On 2012/03/28, at 1:42, Simon Perreault wrote:

> On 03/28/12 00:42, Tetsuya Murakami wrote:
>> Also, as I mentioned during the meeting, I double-checked the current
>> implementation of IPv6 stack (Linux/BSD). If implementing 4rd-u, IPv6
>> stack gives received IPv6 packet to 4rd-u module after processing it.
>> But, according to the current implementation of IPv6 stack, IPv6
>> stack totally removes IPv6 fragment header when IPv6 stack finds IPv6
>> fragment header and processes it.
>> 
>> Since 4rd-u module gets the packet after IPv6 stack processes the
>> packet, IPv6 fragment header is not present when 4rd-u module gets
>> the packet. 4rd-u utilizes IPv6 fragment header to carry some of IPv4
>> information. But all information embedded in IPv6 fragment header is
>> disappeared in IPv6 stack before 4rd-u module gets the packet. Hence,
>> in order to keep/pass the information embedded in IPv6 fragment
>> header to 4rd-u module, I think the existing IPv6 stack needs to be
>> changed.
> 
> Depends how you implement it.
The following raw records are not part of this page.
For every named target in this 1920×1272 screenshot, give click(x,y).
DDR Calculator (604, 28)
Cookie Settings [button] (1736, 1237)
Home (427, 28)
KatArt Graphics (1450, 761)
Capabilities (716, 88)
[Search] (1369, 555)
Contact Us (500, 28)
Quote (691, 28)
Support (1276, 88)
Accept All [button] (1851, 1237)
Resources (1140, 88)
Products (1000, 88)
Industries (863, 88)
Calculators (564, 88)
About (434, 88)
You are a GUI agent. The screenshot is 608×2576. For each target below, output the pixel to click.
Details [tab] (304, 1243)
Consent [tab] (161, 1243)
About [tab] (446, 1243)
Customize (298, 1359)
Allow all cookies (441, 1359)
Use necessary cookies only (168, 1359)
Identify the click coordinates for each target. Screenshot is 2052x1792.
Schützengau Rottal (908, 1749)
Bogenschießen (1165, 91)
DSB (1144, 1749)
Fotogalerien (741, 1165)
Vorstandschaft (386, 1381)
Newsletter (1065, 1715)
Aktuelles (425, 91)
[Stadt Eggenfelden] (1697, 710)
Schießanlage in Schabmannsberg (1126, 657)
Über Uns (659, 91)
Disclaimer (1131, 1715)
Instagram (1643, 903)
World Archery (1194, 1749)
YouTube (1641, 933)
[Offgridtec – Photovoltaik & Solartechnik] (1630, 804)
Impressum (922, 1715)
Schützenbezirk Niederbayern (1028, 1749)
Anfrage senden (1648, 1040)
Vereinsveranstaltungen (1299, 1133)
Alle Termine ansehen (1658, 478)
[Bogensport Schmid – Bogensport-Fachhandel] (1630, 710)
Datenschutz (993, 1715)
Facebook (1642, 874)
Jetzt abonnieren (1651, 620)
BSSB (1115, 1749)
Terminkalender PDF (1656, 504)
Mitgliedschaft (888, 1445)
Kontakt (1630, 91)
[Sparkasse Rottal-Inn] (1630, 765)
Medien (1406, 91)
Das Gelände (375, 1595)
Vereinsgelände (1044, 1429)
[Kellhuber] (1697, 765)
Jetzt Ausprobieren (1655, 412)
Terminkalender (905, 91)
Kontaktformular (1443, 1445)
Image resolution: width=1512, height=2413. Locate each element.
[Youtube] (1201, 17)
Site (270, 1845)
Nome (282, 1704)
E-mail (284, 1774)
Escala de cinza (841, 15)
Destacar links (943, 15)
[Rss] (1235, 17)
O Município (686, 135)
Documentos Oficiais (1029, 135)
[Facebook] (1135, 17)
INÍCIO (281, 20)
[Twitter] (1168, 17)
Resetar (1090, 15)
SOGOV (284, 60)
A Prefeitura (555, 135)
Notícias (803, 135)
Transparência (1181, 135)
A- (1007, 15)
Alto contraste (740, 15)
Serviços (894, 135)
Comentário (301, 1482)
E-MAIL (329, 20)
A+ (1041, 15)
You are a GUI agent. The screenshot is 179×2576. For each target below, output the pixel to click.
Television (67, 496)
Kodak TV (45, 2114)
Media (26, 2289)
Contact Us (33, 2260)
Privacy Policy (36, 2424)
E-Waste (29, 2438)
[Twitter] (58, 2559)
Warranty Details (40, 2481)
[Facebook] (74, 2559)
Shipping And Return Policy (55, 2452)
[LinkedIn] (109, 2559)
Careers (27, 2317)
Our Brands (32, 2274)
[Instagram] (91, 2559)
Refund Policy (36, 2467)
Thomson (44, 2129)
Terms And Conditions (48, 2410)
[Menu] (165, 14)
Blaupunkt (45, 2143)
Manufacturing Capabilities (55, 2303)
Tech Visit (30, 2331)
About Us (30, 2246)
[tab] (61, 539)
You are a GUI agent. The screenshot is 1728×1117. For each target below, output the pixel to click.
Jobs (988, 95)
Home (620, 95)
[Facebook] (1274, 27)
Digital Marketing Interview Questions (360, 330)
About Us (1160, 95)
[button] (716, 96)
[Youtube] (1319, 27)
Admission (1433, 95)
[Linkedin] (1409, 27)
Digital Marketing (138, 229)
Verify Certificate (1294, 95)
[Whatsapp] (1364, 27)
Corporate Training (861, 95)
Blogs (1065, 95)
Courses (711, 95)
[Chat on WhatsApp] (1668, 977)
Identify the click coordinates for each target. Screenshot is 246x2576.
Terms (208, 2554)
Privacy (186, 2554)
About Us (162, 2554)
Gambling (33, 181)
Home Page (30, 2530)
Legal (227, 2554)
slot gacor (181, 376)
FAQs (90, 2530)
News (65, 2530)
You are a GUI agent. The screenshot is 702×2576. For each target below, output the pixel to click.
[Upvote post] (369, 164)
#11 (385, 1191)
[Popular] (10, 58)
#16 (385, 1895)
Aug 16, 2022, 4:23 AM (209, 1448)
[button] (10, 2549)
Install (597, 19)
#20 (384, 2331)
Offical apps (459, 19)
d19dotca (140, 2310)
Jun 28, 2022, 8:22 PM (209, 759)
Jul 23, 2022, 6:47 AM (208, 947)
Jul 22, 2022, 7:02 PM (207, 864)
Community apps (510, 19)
I can think of at least one way to do it on 
> Linux without touching the IPv6 stack. (with NF hooks)

Yes. It could be possible. But NAT44 requires a network device. If NAT44 is 
also utilized, a 4rd-u module attached to IPv6 stack similar to a tunnel/pseudo 
device is reasonable from the implementation point of view.